Copy this material line for line, without changing anything.

>>

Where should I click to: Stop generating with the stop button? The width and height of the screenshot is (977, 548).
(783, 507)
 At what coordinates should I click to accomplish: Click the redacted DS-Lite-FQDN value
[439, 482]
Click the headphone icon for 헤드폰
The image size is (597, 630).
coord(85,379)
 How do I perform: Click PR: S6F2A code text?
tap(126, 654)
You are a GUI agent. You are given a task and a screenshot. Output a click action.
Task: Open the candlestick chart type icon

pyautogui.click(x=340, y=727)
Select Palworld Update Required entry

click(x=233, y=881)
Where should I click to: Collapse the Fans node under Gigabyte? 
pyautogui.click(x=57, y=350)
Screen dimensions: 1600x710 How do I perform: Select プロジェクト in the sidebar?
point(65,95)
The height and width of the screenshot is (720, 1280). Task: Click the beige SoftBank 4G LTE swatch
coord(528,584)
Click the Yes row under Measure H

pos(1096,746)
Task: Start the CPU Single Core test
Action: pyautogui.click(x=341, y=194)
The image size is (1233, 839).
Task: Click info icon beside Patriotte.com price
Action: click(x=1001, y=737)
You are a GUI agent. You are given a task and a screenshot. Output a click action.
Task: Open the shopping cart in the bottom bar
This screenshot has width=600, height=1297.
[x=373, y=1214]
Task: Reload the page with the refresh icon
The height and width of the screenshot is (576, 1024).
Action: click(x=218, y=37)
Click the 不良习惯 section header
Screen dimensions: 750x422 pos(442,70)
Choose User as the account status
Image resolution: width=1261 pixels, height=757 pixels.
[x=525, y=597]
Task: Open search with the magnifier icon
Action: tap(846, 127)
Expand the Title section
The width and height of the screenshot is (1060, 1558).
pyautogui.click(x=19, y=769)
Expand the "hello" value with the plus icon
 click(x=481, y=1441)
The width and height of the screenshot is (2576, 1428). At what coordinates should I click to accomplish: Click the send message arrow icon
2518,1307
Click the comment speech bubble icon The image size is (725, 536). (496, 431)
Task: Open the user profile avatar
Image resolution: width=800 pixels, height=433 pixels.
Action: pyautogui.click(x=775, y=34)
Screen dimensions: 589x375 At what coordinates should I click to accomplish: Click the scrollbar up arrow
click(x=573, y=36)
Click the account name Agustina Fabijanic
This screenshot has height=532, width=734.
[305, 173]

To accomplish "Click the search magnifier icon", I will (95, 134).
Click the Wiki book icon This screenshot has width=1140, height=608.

<<

▶ **Solution to the problem**
Where should I click to: Stop generating with the stop button? The width and height of the screenshot is (977, 548).
(783, 507)
 At what coordinates should I click to accomplish: Click the redacted DS-Lite-FQDN value
[439, 482]
Click the headphone icon for 헤드폰
The image size is (597, 630).
coord(85,379)
 How do I perform: Click PR: S6F2A code text?
tap(126, 654)
You are a GUI agent. You are given a task and a screenshot. Output a click action.
Task: Open the candlestick chart type icon

pyautogui.click(x=340, y=727)
Select Palworld Update Required entry

click(x=233, y=881)
Where should I click to: Collapse the Fans node under Gigabyte? 
pyautogui.click(x=57, y=350)
Screen dimensions: 1600x710 How do I perform: Select プロジェクト in the sidebar?
point(65,95)
The height and width of the screenshot is (720, 1280). Task: Click the beige SoftBank 4G LTE swatch
coord(528,584)
Click the Yes row under Measure H

pos(1096,746)
Task: Start the CPU Single Core test
Action: pyautogui.click(x=341, y=194)
The image size is (1233, 839).
Task: Click info icon beside Patriotte.com price
Action: click(x=1001, y=737)
You are a GUI agent. You are given a task and a screenshot. Output a click action.
Task: Open the shopping cart in the bottom bar
This screenshot has width=600, height=1297.
[x=373, y=1214]
Task: Reload the page with the refresh icon
The height and width of the screenshot is (576, 1024).
Action: click(x=218, y=37)
Click the 不良习惯 section header
Screen dimensions: 750x422 pos(442,70)
Choose User as the account status
Image resolution: width=1261 pixels, height=757 pixels.
[x=525, y=597]
Task: Open search with the magnifier icon
Action: tap(846, 127)
Expand the Title section
The width and height of the screenshot is (1060, 1558).
pyautogui.click(x=19, y=769)
Expand the "hello" value with the plus icon
 click(x=481, y=1441)
The width and height of the screenshot is (2576, 1428). At what coordinates should I click to accomplish: Click the send message arrow icon
2518,1307
Click the comment speech bubble icon The image size is (725, 536). (496, 431)
Task: Open the user profile avatar
Image resolution: width=800 pixels, height=433 pixels.
Action: pyautogui.click(x=775, y=34)
Screen dimensions: 589x375 At what coordinates should I click to accomplish: Click the scrollbar up arrow
click(x=573, y=36)
Click the account name Agustina Fabijanic
This screenshot has height=532, width=734.
[305, 173]

To accomplish "Click the search magnifier icon", I will (95, 134).
Click the Wiki book icon This screenshot has width=1140, height=608.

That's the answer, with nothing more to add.